SET EXERCISE —
Extract the lines of the listing that begins below, from the line containing "You are a computer-use" through the end of the listing, and reproduce them word for word without the pictures.
── EXERCISE MATERIAL ──
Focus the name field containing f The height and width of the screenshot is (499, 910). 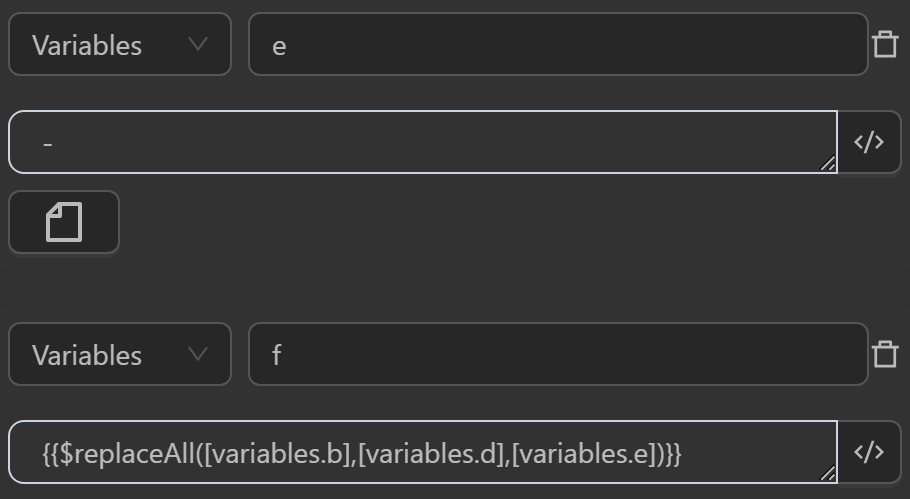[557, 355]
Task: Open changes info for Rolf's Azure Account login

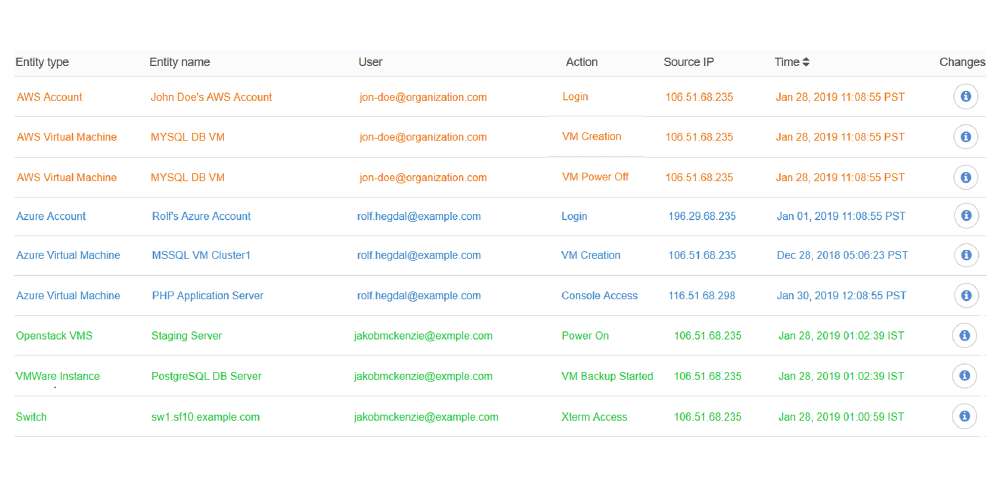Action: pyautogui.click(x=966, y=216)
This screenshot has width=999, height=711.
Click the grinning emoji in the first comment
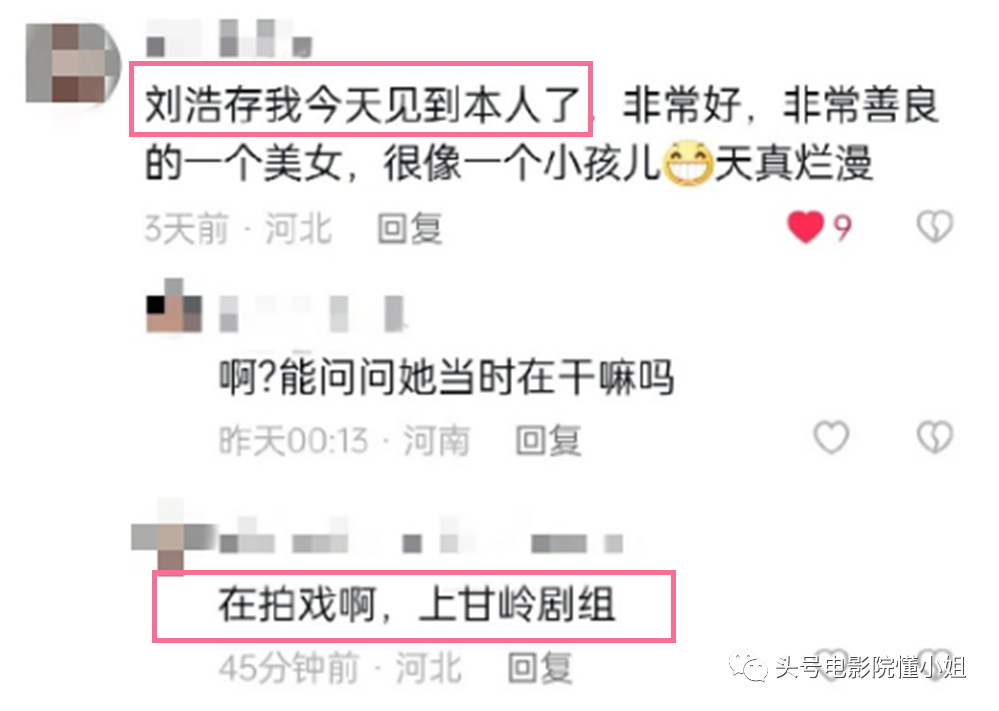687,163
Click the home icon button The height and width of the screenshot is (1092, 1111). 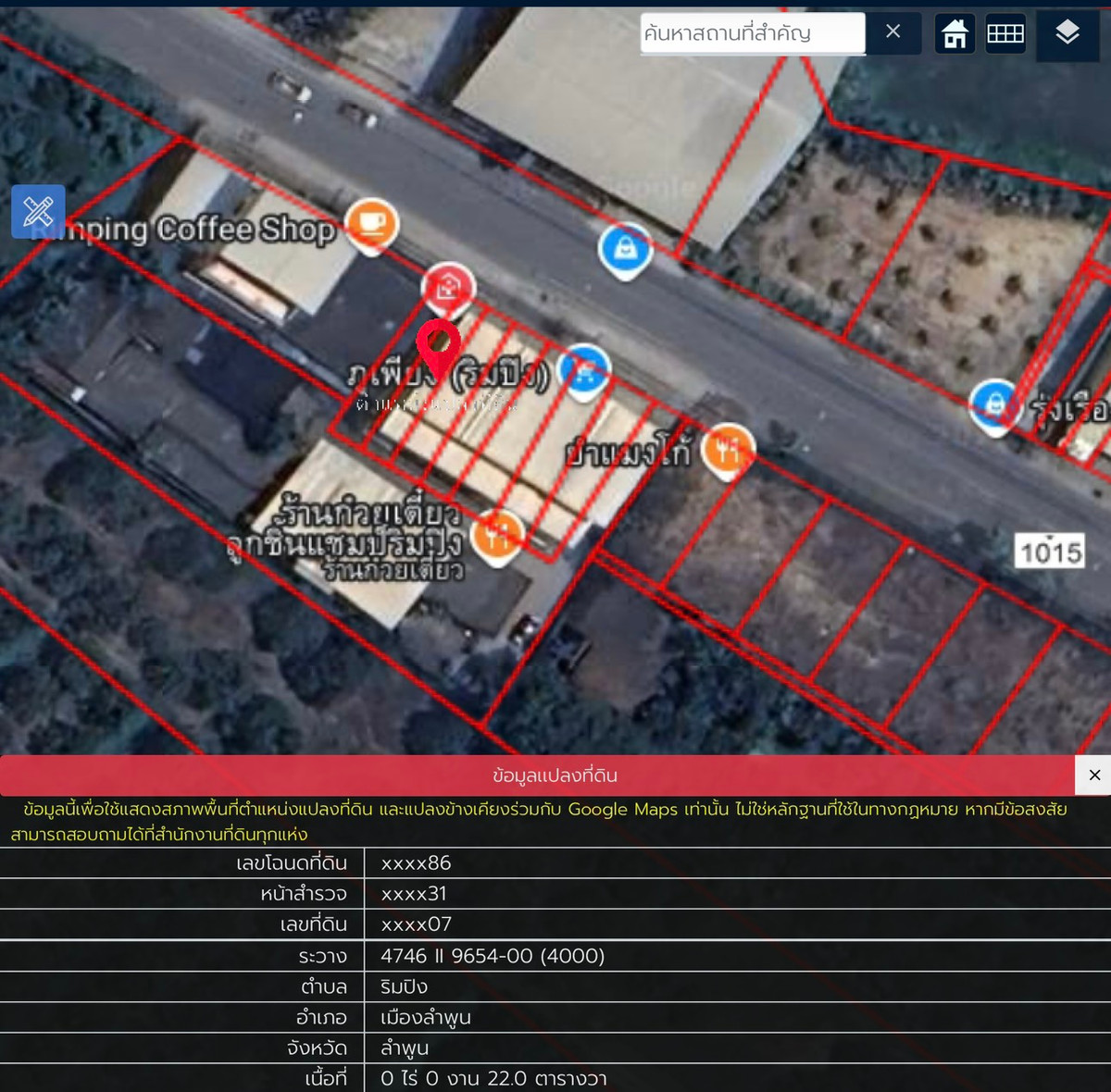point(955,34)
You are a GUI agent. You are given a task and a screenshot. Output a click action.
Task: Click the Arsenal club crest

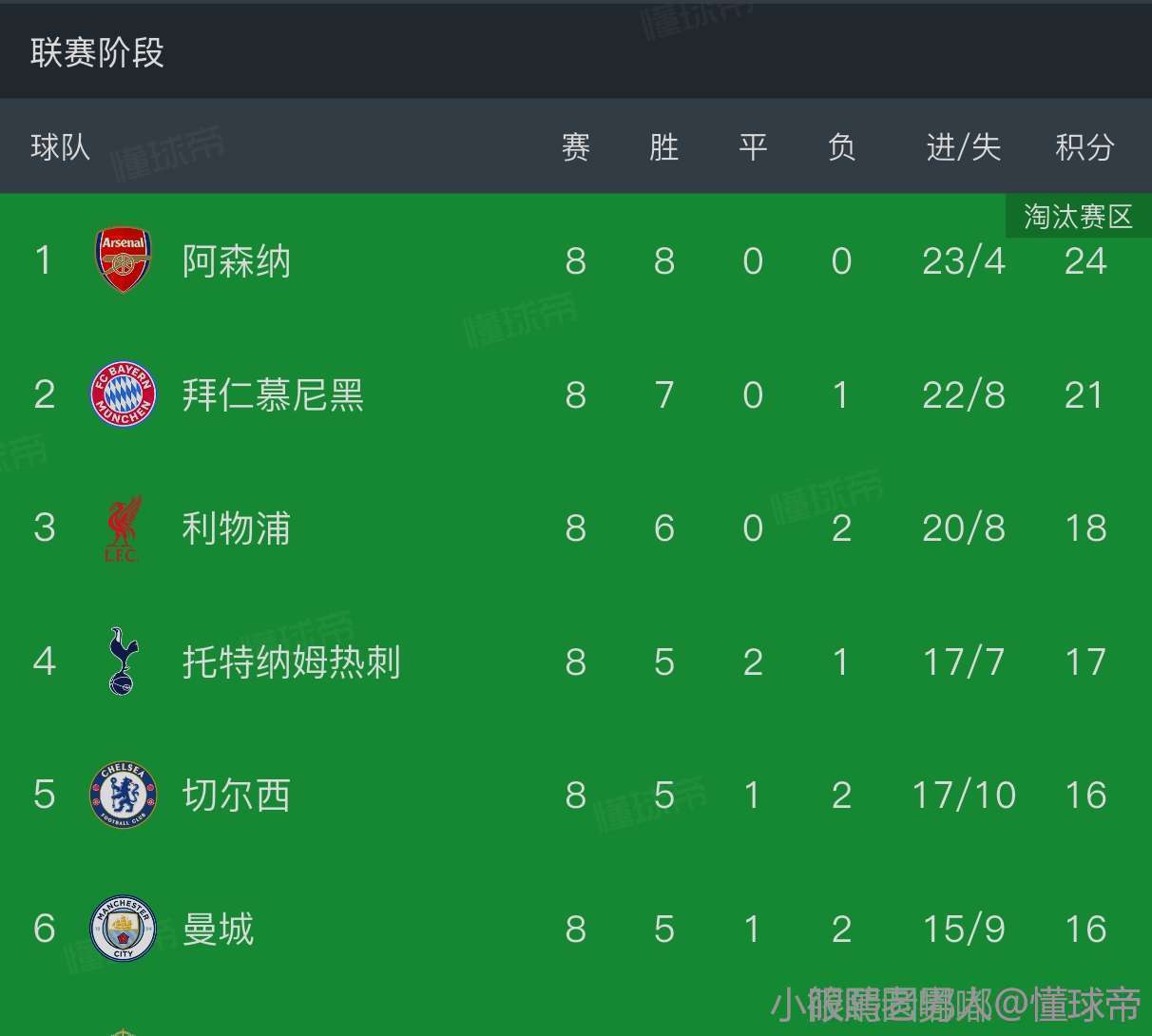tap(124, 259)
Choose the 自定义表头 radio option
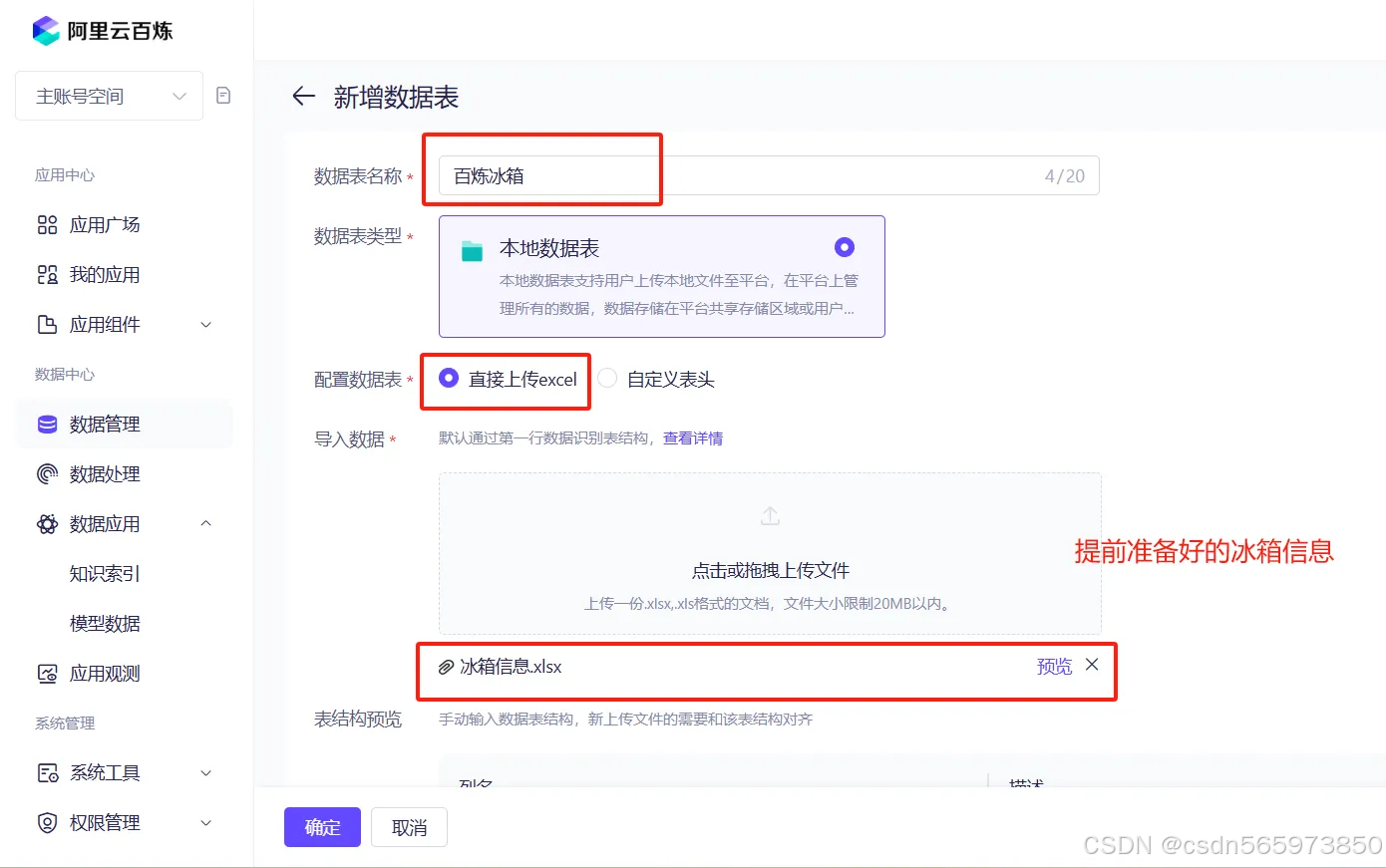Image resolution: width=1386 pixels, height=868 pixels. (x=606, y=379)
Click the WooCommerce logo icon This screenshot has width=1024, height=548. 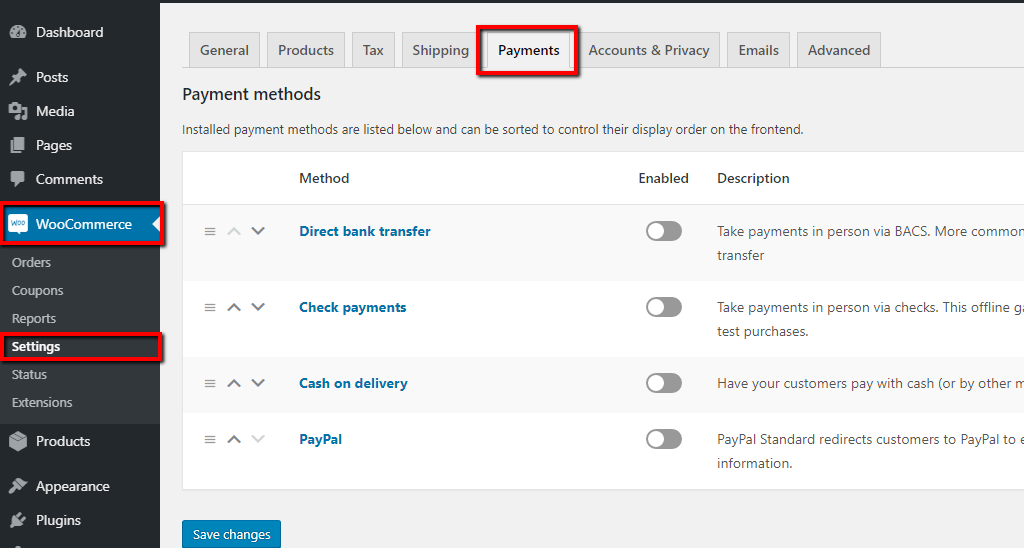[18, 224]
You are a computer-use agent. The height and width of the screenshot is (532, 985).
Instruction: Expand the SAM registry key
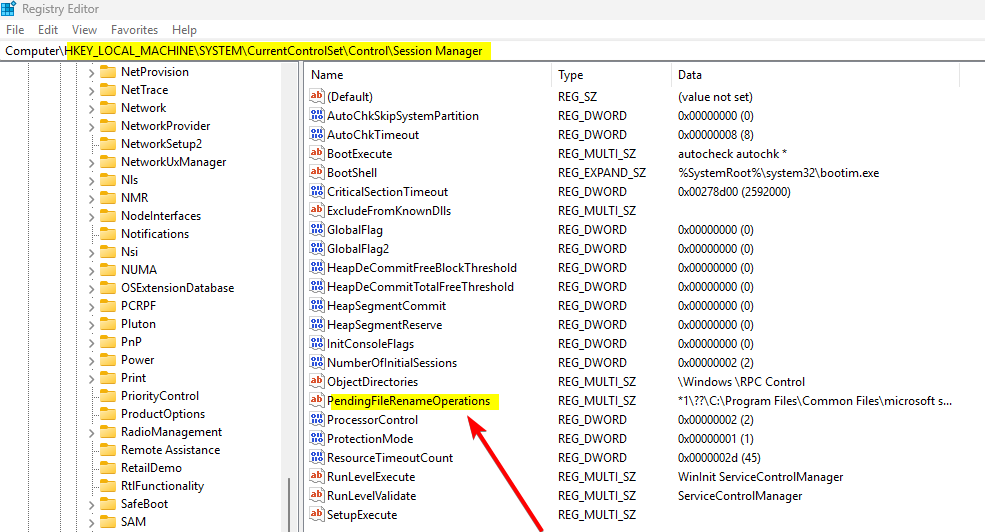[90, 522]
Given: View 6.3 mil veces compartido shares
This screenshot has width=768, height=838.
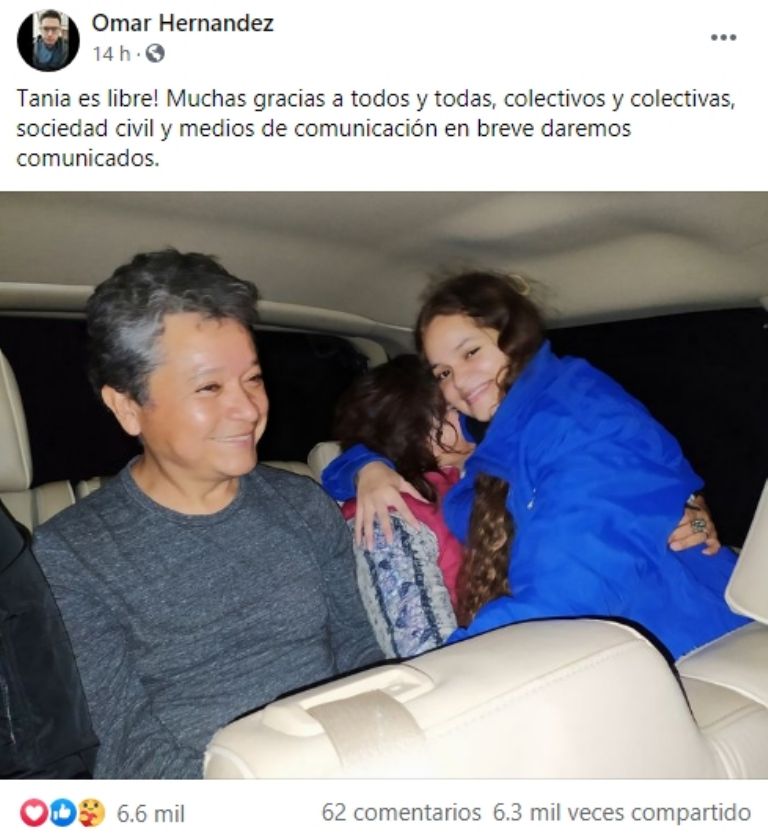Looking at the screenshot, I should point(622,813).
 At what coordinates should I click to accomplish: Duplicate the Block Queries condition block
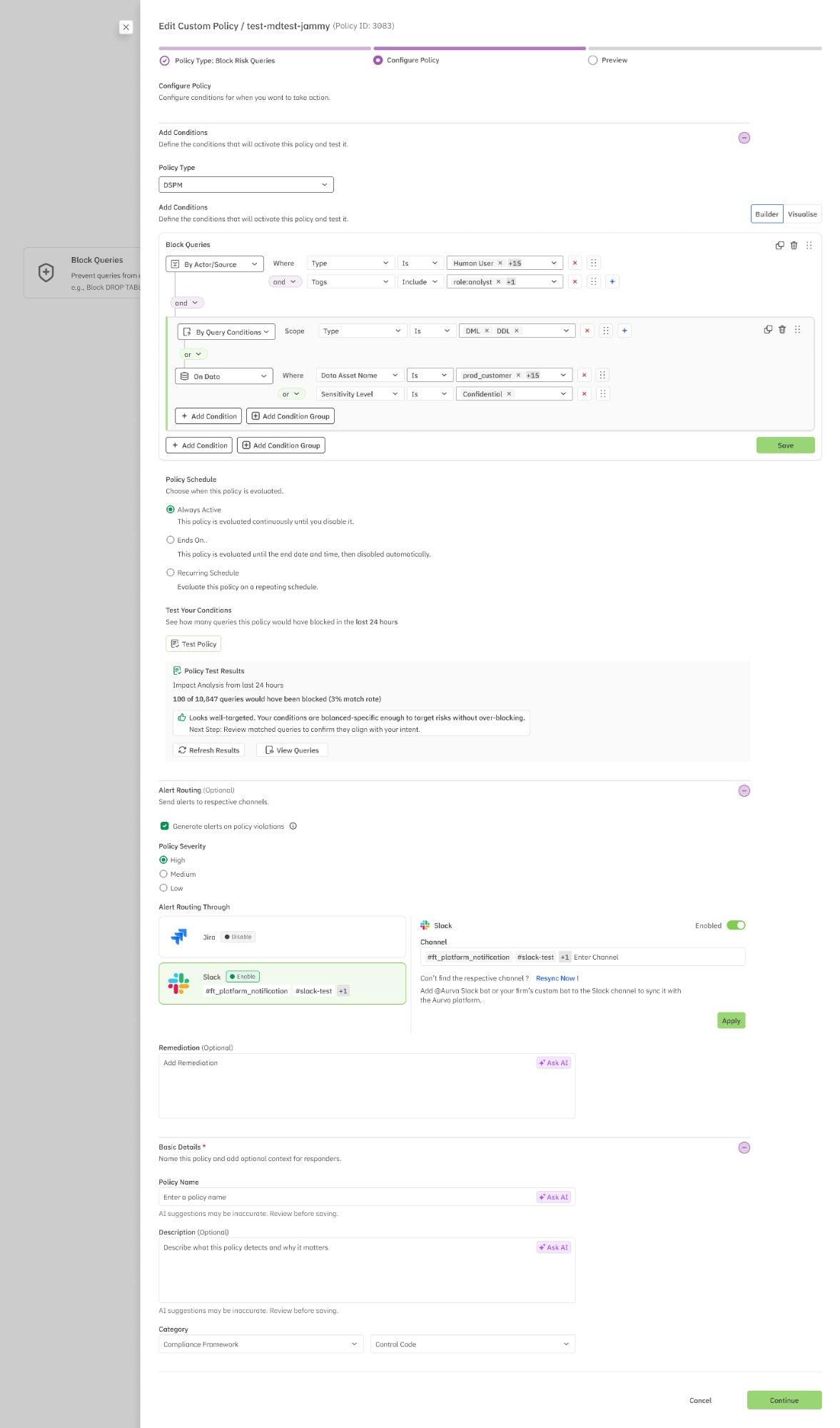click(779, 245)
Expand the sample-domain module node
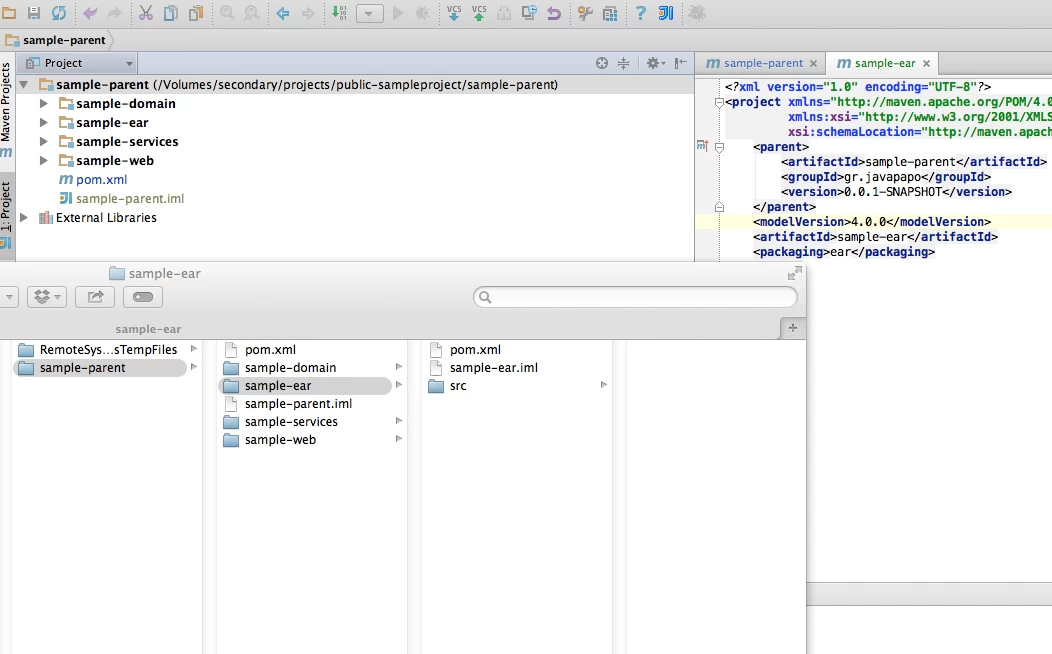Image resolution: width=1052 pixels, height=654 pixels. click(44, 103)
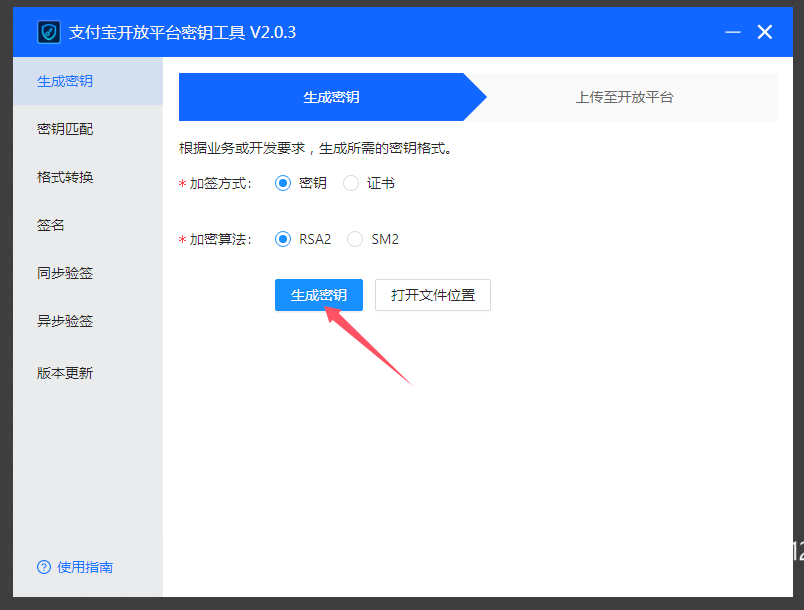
───
FULL ANSWER —
You are a computer-use agent. The height and width of the screenshot is (532, 985).
Instruction: Expand the SAM registry key
[90, 522]
Given: View 6.3 mil veces compartido shares
This screenshot has width=768, height=838.
Looking at the screenshot, I should point(622,813).
 At what coordinates should I click to accomplish: Duplicate the Block Queries condition block
click(779, 245)
Expand the sample-domain module node
Image resolution: width=1052 pixels, height=654 pixels. click(44, 103)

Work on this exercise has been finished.